She apparently wants to play the field.
"You think you know what she wants."
Her actions tell me what she wants.
"And it's not you, right?"
She ain't movin' too fast on me.
"What if she did?"
What?
"What if she flat out attacked you?"
She hasn't.
"What if she did?"
I don't know.
"Picture it. Happening right now."
Well...
"Yes..."
I'd love it.
"Mmmm..."
But...
"Yes?"
How would she do it?
"...you never know."
I don't think I would.
Ha.
You never do, Kevin.
"That's the bigger problem here."
Got something bigger.
"Oh?"
That thing she did.
"The lesbian thing?"
Yeah. I'm torn on it.
"How so?"
It hurt.
"Duh."
But it's so hot thinking about her like that."
"..."
What's that look for?





you all think the same.


so whatcha gonna do?


nnn
-nnnn
good answer

what would you do?
if i knew i wouldn't be here
right



what have you done?
nothing

how long?
long enough
i wouldn't say that
i would

youre having too much fun with this
why not its a game isnt it

what do you mean
this or that

love or sex
you two or us
whats going on here







Well?







Fuck'er.





"That's your answer?"



Yeah.


"Why fuck'er?"





'Cause that way you're both miserable and good and fucked.

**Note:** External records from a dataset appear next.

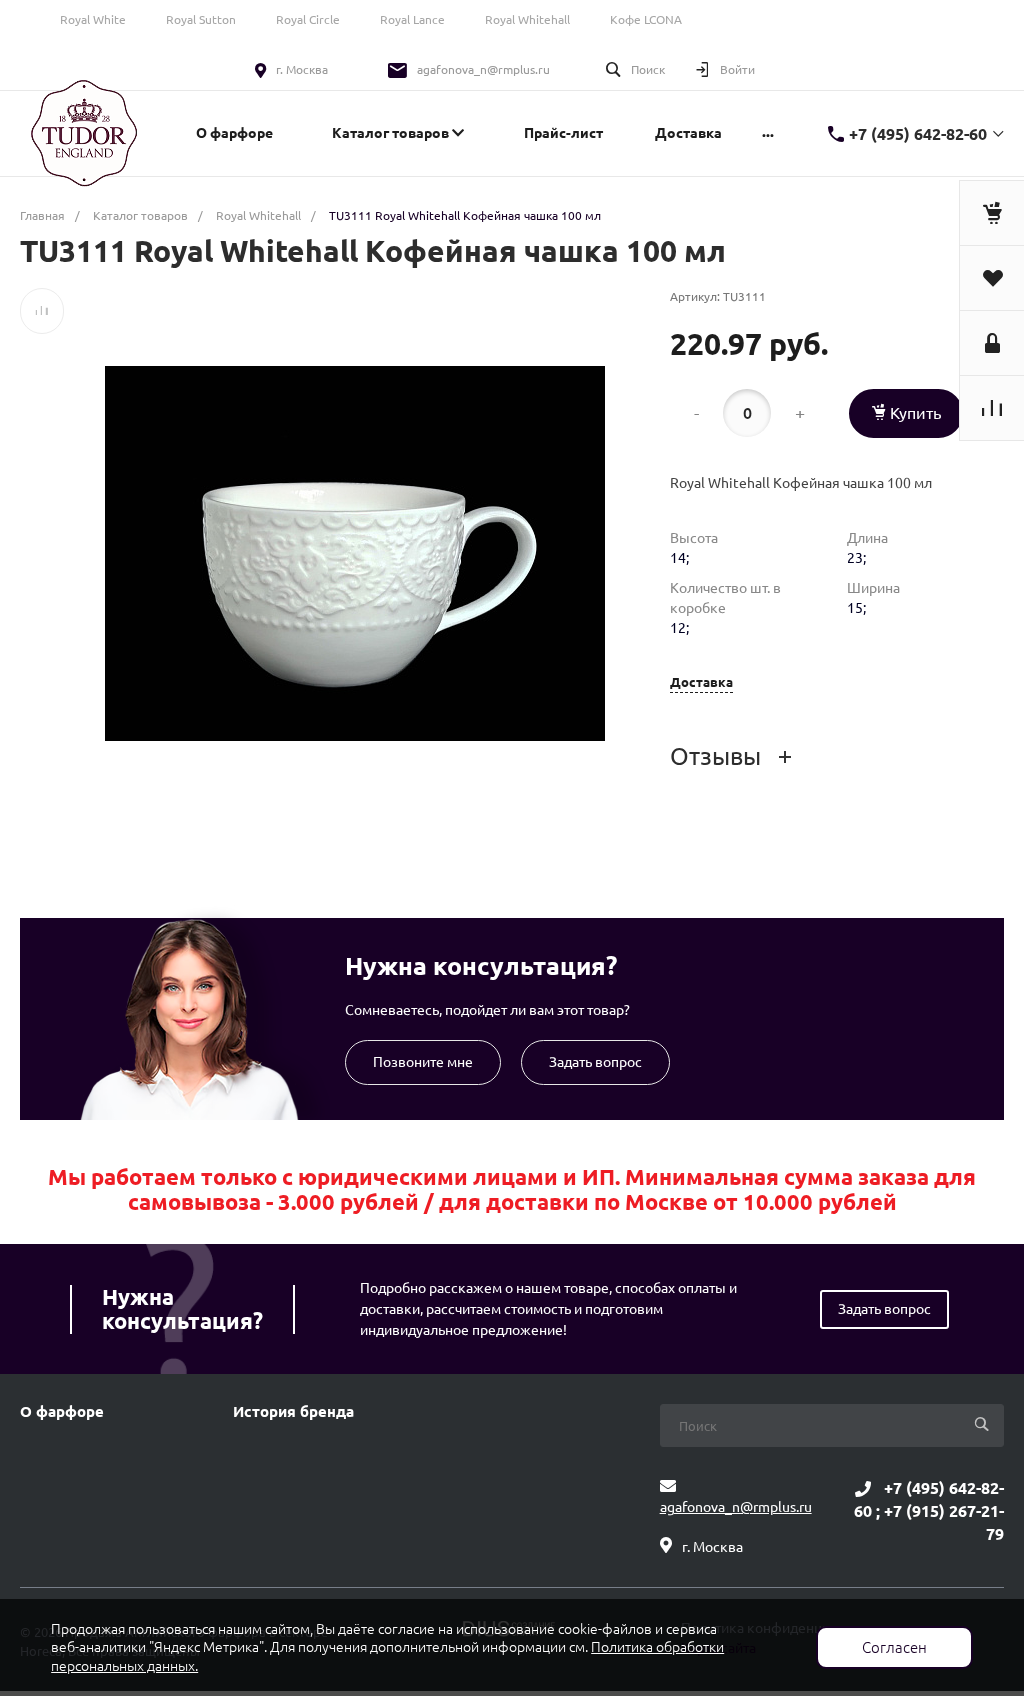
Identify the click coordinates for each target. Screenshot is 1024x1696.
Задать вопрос (595, 1062)
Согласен (894, 1647)
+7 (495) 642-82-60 (918, 134)
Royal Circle (308, 19)
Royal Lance (412, 19)
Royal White (93, 19)
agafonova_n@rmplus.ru (483, 69)
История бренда (293, 1412)
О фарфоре (62, 1412)
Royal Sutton (201, 19)
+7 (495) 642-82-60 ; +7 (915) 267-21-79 (929, 1511)
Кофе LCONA (646, 19)
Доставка (701, 682)
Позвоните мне (423, 1062)
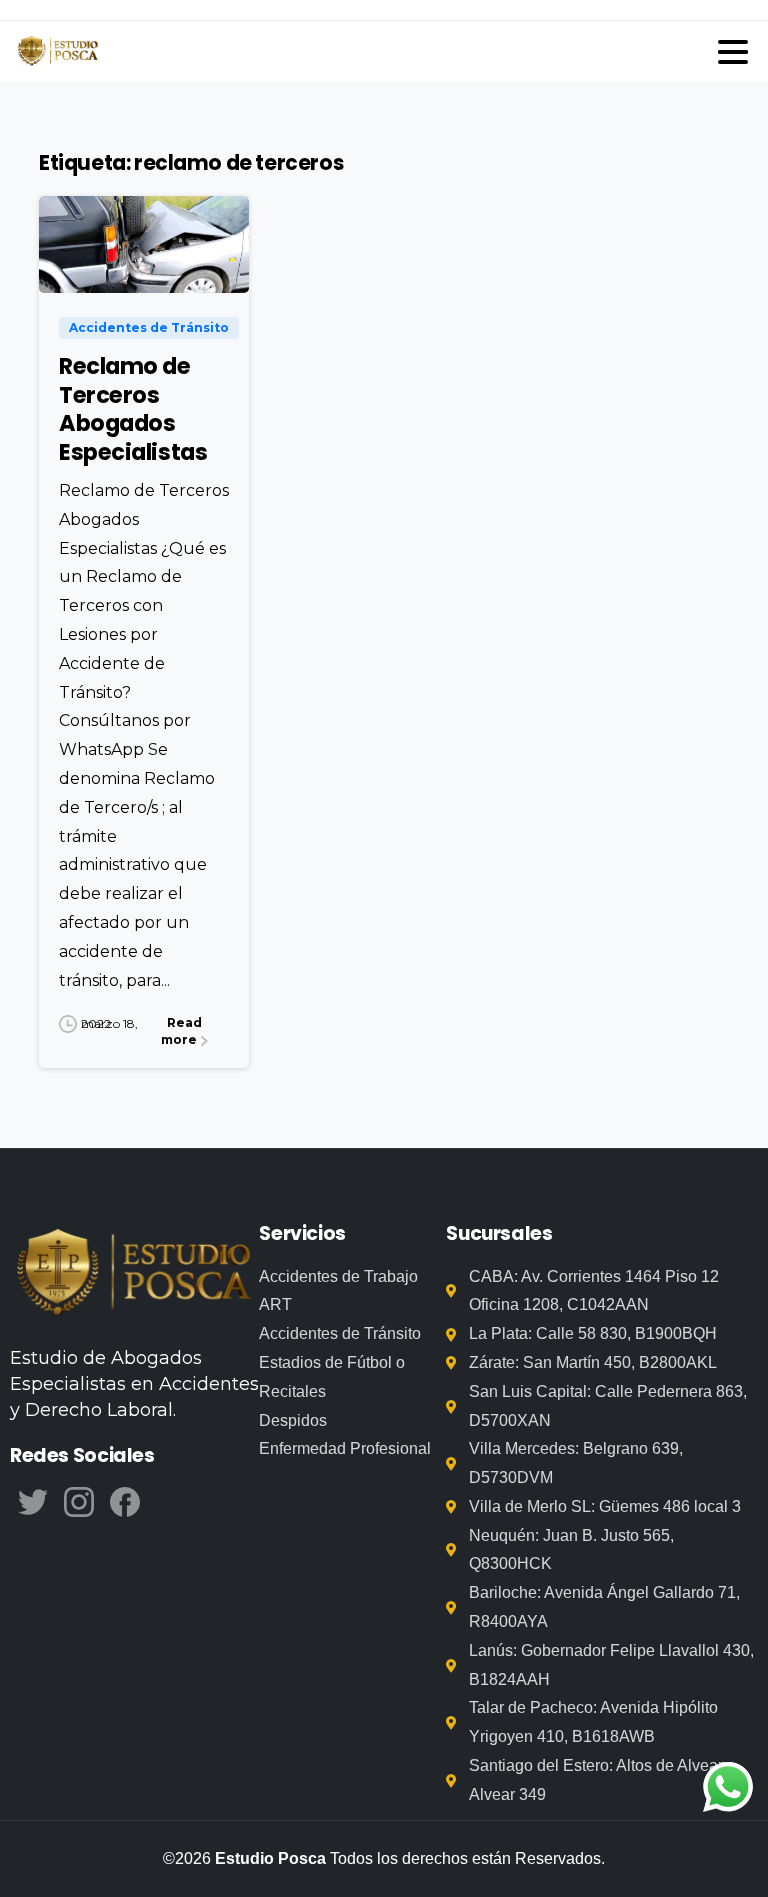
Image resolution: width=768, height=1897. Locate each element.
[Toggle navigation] (733, 52)
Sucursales (499, 1233)
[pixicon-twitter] (33, 1501)
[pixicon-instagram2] (79, 1501)
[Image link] (134, 1275)
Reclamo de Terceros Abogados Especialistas (133, 409)
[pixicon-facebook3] (125, 1501)
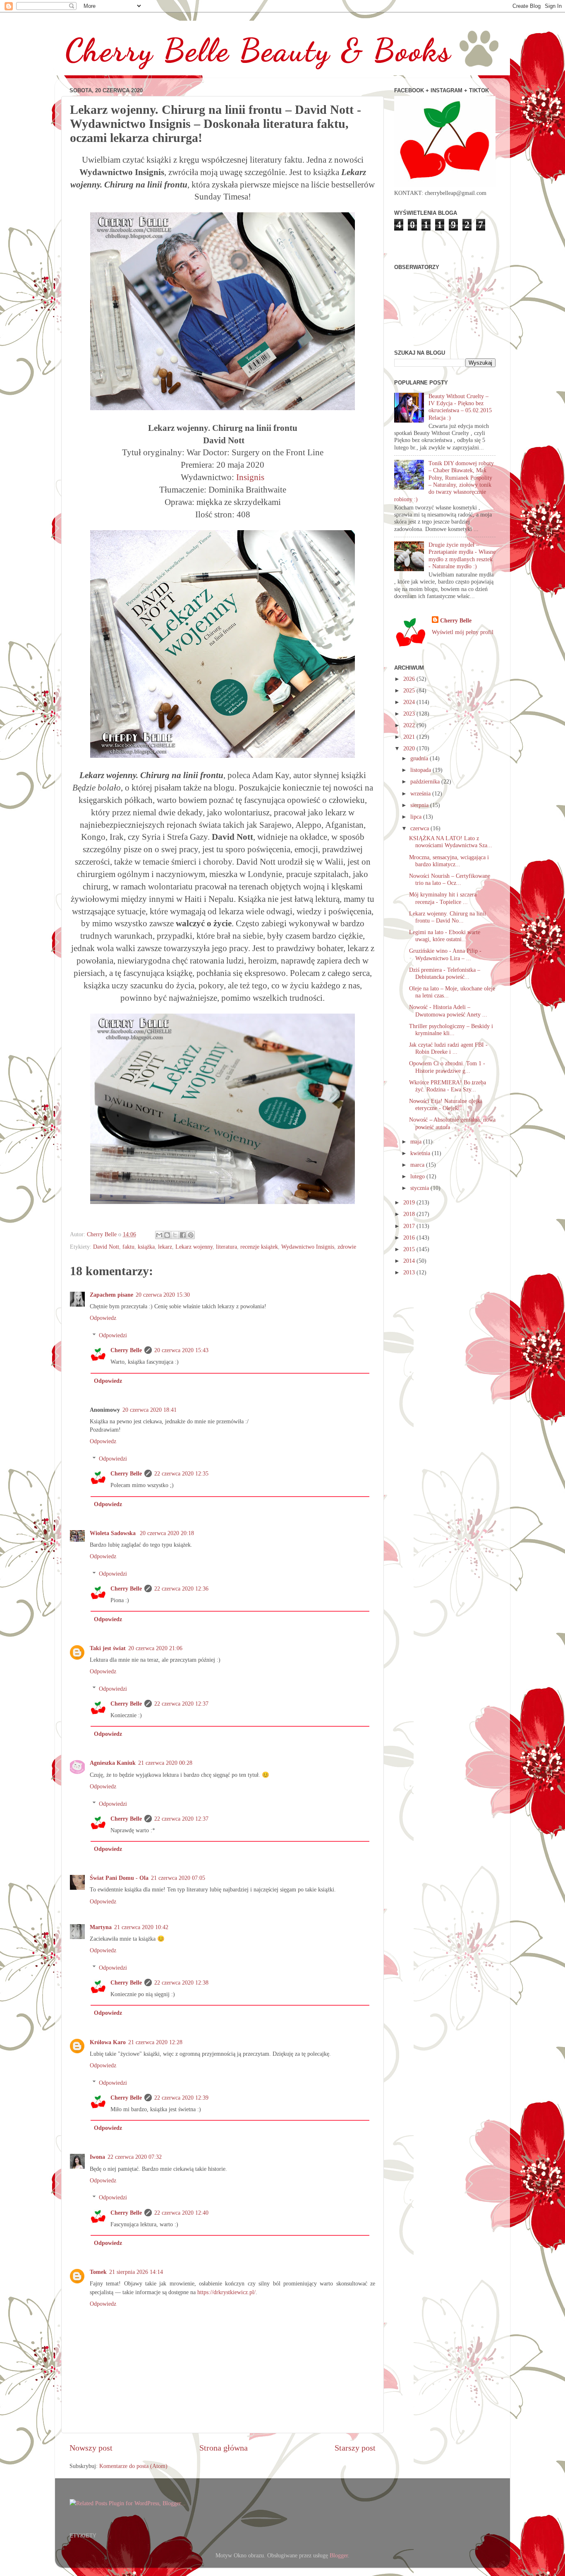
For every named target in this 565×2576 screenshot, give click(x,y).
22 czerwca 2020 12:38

Good seeing you like this.
Perhaps another time?
"I love the way you talk."
Shut up.


Fin.

30 July 2008

Smitten to Hell

I snapped a picture of her self-portrait during one of my visits. Crashed on her couch after a party at her place. Didn't necessarily want to stay the night there, least of all on the couch, but I had too much of everything and wasn't gonna sleep in my car again. And she treated me like a perfect guest the whole night: Sheet, blanket, pillow, glass of water, the whole schmear. Woke up on my own terms, well before her, and quick snapped a picture with my phone of her fiery face adorned on canvas. Shortly after she came out to join me, cup of coffee already in hand. She had someplace to go but she wasn't kicking me out. She also brought a camera with her to the coffee table, but she never used it while I was still there. At 11am we both left together to go our separate ways: Me to find food before my matinee and her to wherever.
Damn right I stared at her picture all the way to the theater.
It was all I could do to contain myself. Not everyone knew about her, but those who were privy to the info found themselves gushed upon. It had been literally years since I found one woman for whom I lost all my shit.
And I can't stop it. I really wish I could. Past handful of relationships I got quite good at control.

Maybe the seasons
The colors change in the valley skies

Dave Grohl's voice coming through the gym speakers. I love this song.

We see each other once in a while, every two weeks or so. Usually me going to see her, but twice she came up by me. Once was for my Open Mic Night. Translated all my pieces just for her at last minute. It sucked. The words matched, but there was little life to the stories. Another time she came to hang out at my place. Eventful visit, too. My parents showed up. They never show up. My Dad opened the door and her dog ran up to meet him. They came to collect a rack of TV tables and end up being introduced to a girl and an animal in my house. But, cool chick that she is, she made everything seamless. And I left candy on her doorstep. On her birthday. Never heard my car comin'.
Everything else?
It's all rote.
Drive Down, Meet, Chill, Catch Up, Pet Dog, Hang Out, Smoke Cigarette Outside, Chat, Pet Dog Again, Smoke Another Cigarette, Eat Something, Gather Stuff, Walk Together to Door, Hug, Leave.
Nothing tops Our First Night Together.
But I keep hoping it does.

Until one time...

She told me a story. A scandalous story. Something she couldn't share with anyone at work. They all talk. Something she could only tell a good friend. Like you, Kevin. You're a good listener and you seem trustworthy.
"But I don't know if it's right telling you."
If you feel like sharing, share away.
"Okay."
"So I met this one couple, guy and a girl, they've been together for awhile, and they're really cool and we've been hanging out together and really hitting it off with each other, and they're both really great, the guy's cool but the girl and I have really been connecting and we've been hanging out a lot more and, well,........"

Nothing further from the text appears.